Business interruption (BI) insurance has been available for over a century. The earliest policies covered rental value, a notion tied to the physical destruction of real property. Use and occupancy insurance policies were introduced later to protect the manufacturing earnings stream. Under early use and occupancy policies, the amount of loss correlated directly with the extent of direct damage to property. From there, a transition was made to calculate BI loss on the basis of a fixed daily value.

The 1920s saw the last great revision of the BI policy form. With the manufacturing economy in full swing, an effort was undertaken to create a form that would indemnify the insured for its actual loss of earnings. The term selected to embody this concept was "actual loss sustained," meaning, in the view of the late Clyde Kahler, the highly regarded professor of insurance at The Wharton School of the University of Pennsylvania in Philadelphia, "the loss of earnings consequent to the peril insured against." In this simple concept, however, great complexity was embedded. Without the safety net of the valued form in place, just how would actual loss sustained be determined?
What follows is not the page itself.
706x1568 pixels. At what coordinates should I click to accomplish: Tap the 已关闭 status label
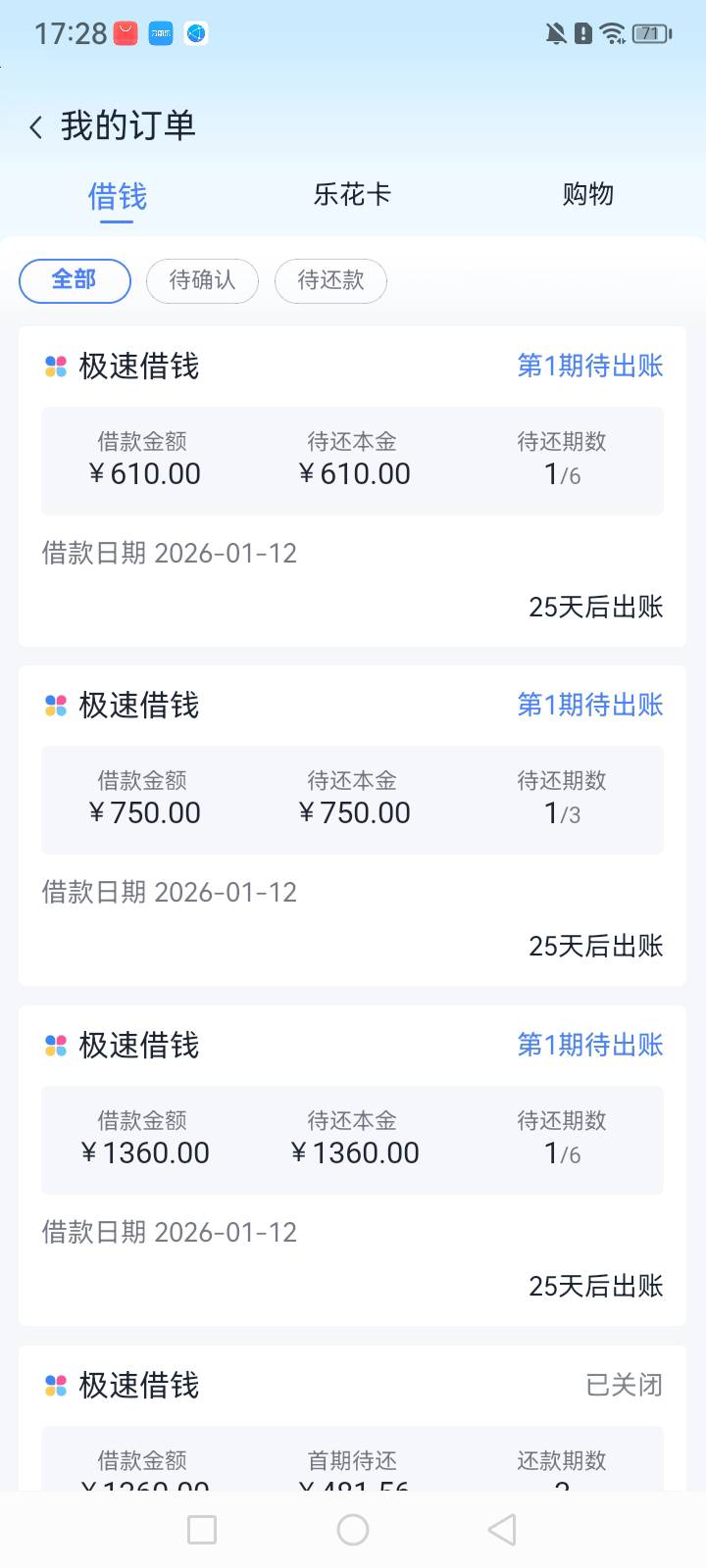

The framers devised an elegant solution still used as standard language in manuscript policies today: By giving "due consideration to the experience of the business before the date of damage and the probable experience thereafter had no loss occurred," the insured and insurer could reach reasonable accommodation regarding the actual loss sustained. Based on past experience and the future probable experience, the insured loss could be determined in a commercially reasonable manner. From this principle, courts articulated the widely accepted purpose of BI insurance: to do for the insured what it would have done for itself had no loss occurred.

Three Classes of Policies

Unlike standard form commercial liability insurance policies, first party property and BI insurance policies lack the uniformity businesses would expect from a worldwide system of risk management. Thus, the precise language of a given insurance policy must be examined before any coverage conclusions can be drawn.

The vast majority of small and midsized businesses in the United States are insured under BI forms developed by the Insurance Services Office (ISO). These standard forms embody what is perhaps the most carefully crafted (and in many respects, the most restrictive) language of any BI policy.

Insurers that specialize in covering highly protected risk (HPR) issue their own policy forms containing language unique to their underwriting requirements. These policies generally expand the coverage provided under the ISO forms to meet the needs of more sophisticated and complex risks. The HPR forms may also contain language covering novel loss situations, such as earnings lost while access to insured property is prevented by physical damage to adjacent property.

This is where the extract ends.